The XRT began observing the field at 07:54:14.8 UT, 128.7 seconds after
the BAT trigger. Using promptly downlinked data we find a fading,
uncatalogued X-ray source with an enhanced position: RA, Dec 37.83844,
59.02878 which is equivalent to:
RA(J2000) = 02h 31m 21.22s
Dec(J2000) = +59d 01' 43.6"
with an uncertainty of 1.9 arcseconds (radius, 90% containment). This
location is 163 arcseconds from the BAT onboard position, within the
BAT error circle. This position may be improved as more data are
received; the latest position is available at
https://www.swift.ac.uk/sper.
A power-law fit to a spectrum formed from promptly downlinked event
data gives a column density consistent with the Galactic value of 7.80
x 10^21 cm^-2 (Willingale et al. 2013).
UVOT took a finding chart exposure of 150 seconds with the White filter
starting 133 seconds after the BAT trigger. No credible afterglow candidate has
been found in the initial data products. The 2.7'x2.7' sub-image covers none of
the XRT error circle. The coverage of the XRT error circle by the 8'x8' region
for the list of sources generated on-board is uncertain because the large
number of sources filled the available telemetry. The list of sources is
typically complete to about 18 mag. No correction has been made for the large,
but uncertain, extinction expected.
Although this appears to be a long GRB, its long duration and
its position near the Galactic plane (lat=-1.35) raise the possibility
that this is a Galactic transient instead. If that is the case
then we give it the name Swift J0231.3+5902 .

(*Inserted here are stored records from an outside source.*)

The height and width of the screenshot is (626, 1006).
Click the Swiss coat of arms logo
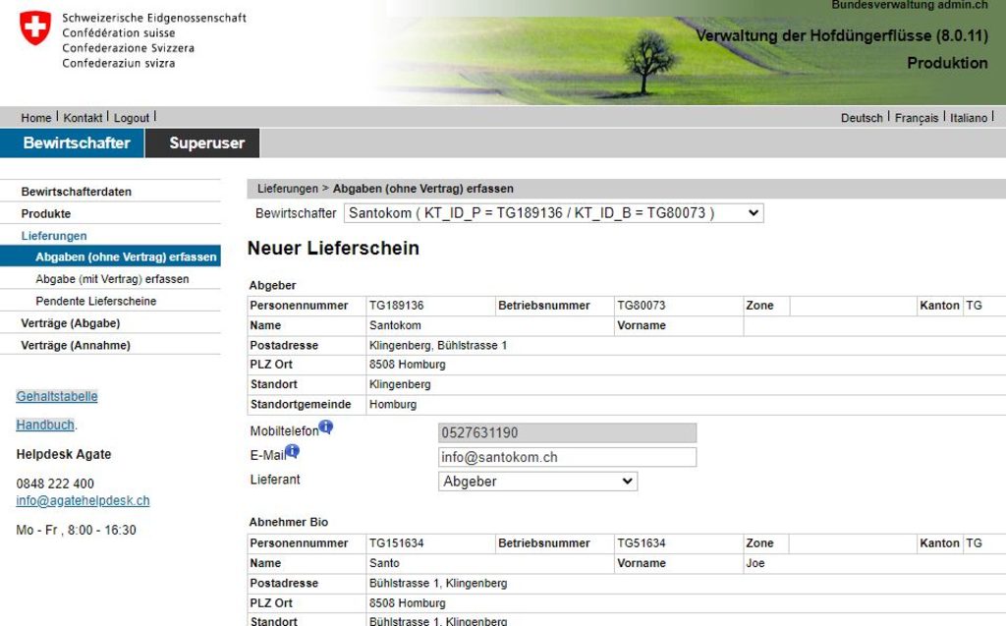pos(35,28)

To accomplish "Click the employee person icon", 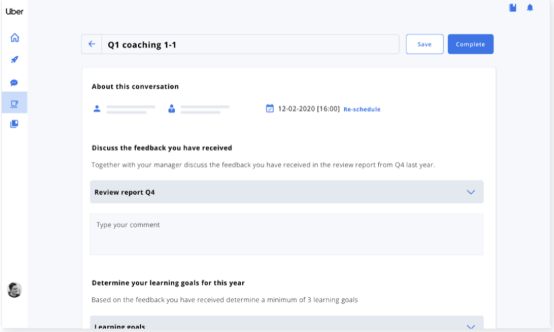I will pos(97,108).
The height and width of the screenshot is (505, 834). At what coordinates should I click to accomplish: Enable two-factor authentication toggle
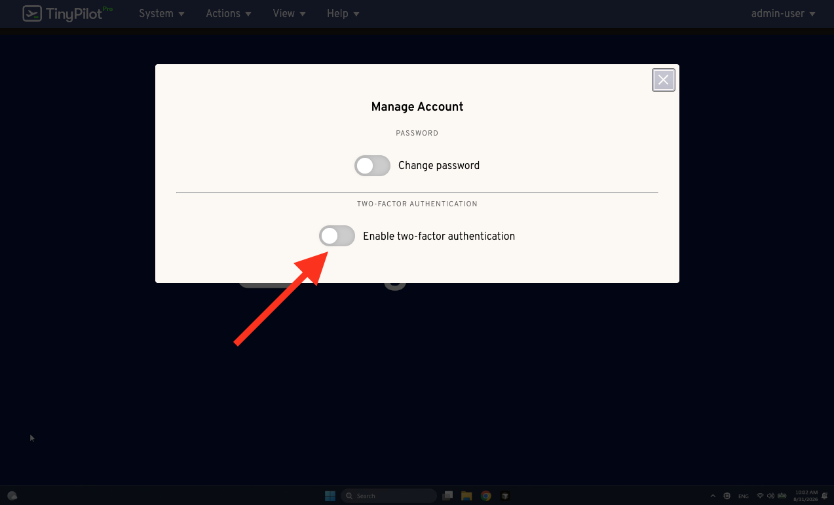[x=337, y=236]
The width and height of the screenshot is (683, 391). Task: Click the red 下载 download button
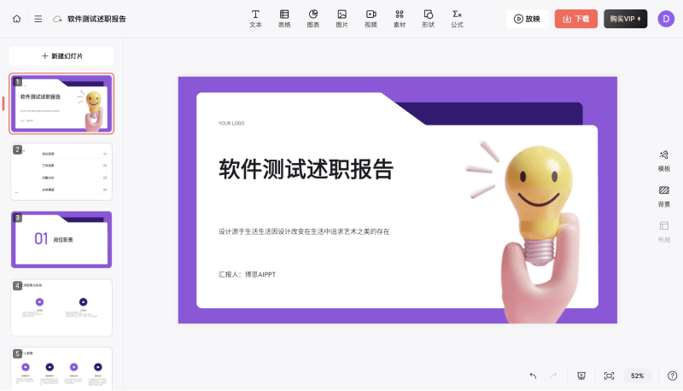pyautogui.click(x=575, y=19)
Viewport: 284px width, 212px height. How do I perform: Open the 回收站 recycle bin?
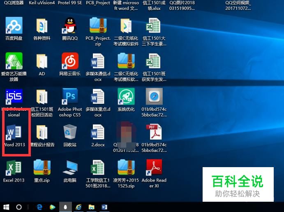pyautogui.click(x=70, y=133)
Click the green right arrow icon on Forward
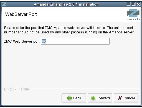142x108 pixels. [x=93, y=98]
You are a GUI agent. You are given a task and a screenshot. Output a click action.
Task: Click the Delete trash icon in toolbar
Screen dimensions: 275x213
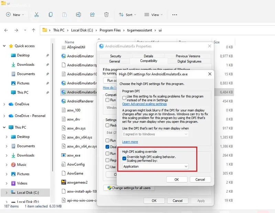[107, 15]
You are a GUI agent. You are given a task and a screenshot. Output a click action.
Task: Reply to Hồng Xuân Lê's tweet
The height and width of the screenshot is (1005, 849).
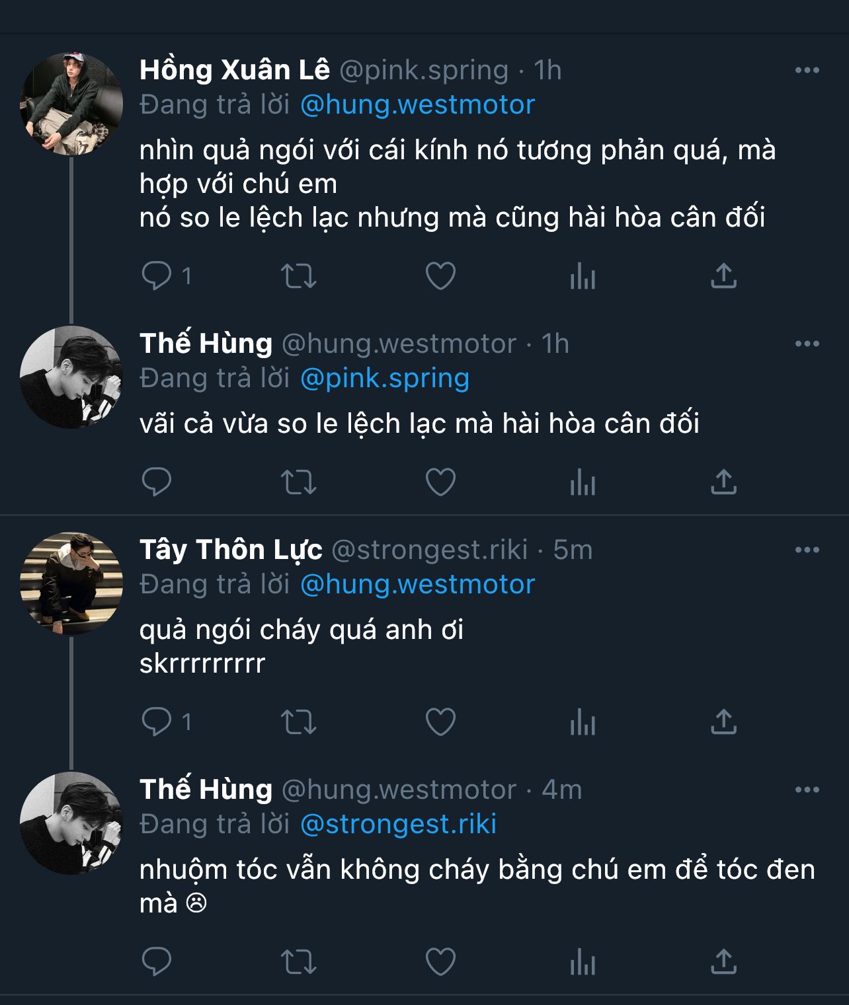point(157,276)
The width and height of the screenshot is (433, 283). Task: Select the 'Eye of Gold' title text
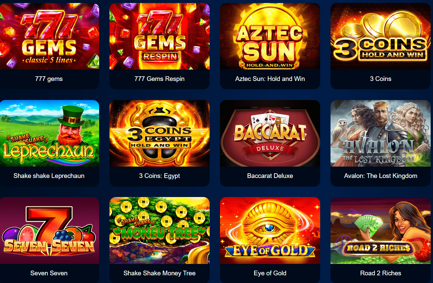click(x=270, y=273)
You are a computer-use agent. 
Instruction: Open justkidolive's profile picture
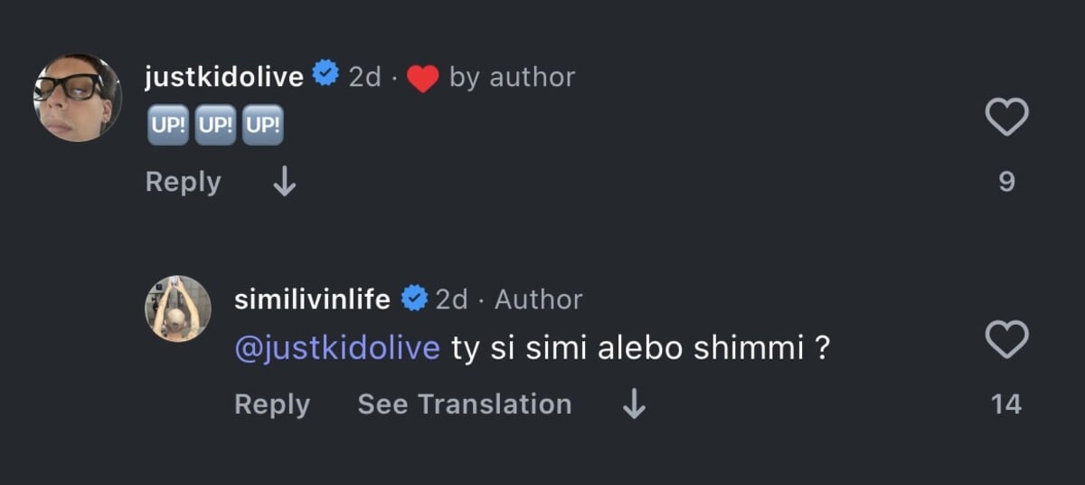[x=78, y=97]
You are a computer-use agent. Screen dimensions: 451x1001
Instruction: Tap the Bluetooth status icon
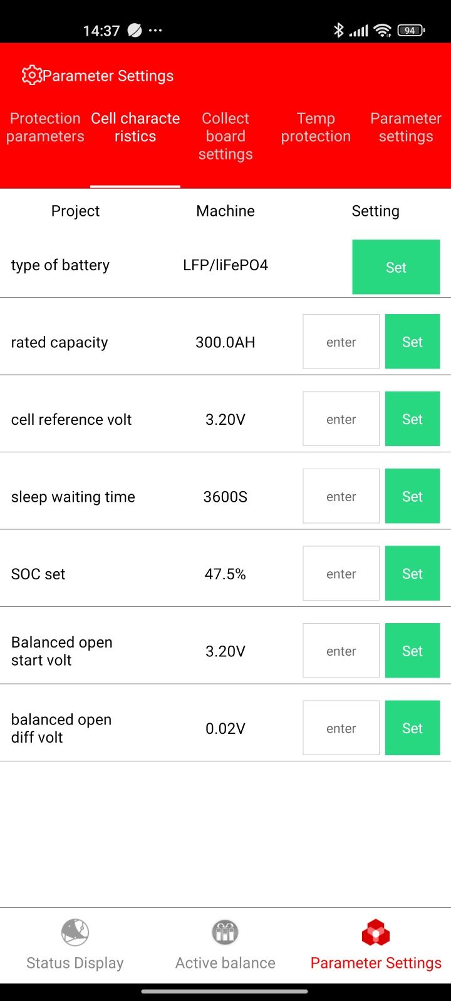point(339,30)
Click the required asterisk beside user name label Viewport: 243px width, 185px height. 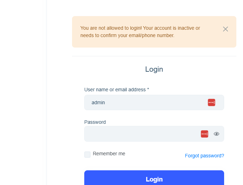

Burst Advocate for this burst is S. B. Cenko (brad.cenko AT nasa.gov).
Please contact the BA by email if you require additional information
regarding Swift followup of this burst. In extremely urgent cases, after
trying the Burst Advocate, you can contact the Swift PI by phone (see
Swift TOO web site for information: http://www.swift.psu.edu/)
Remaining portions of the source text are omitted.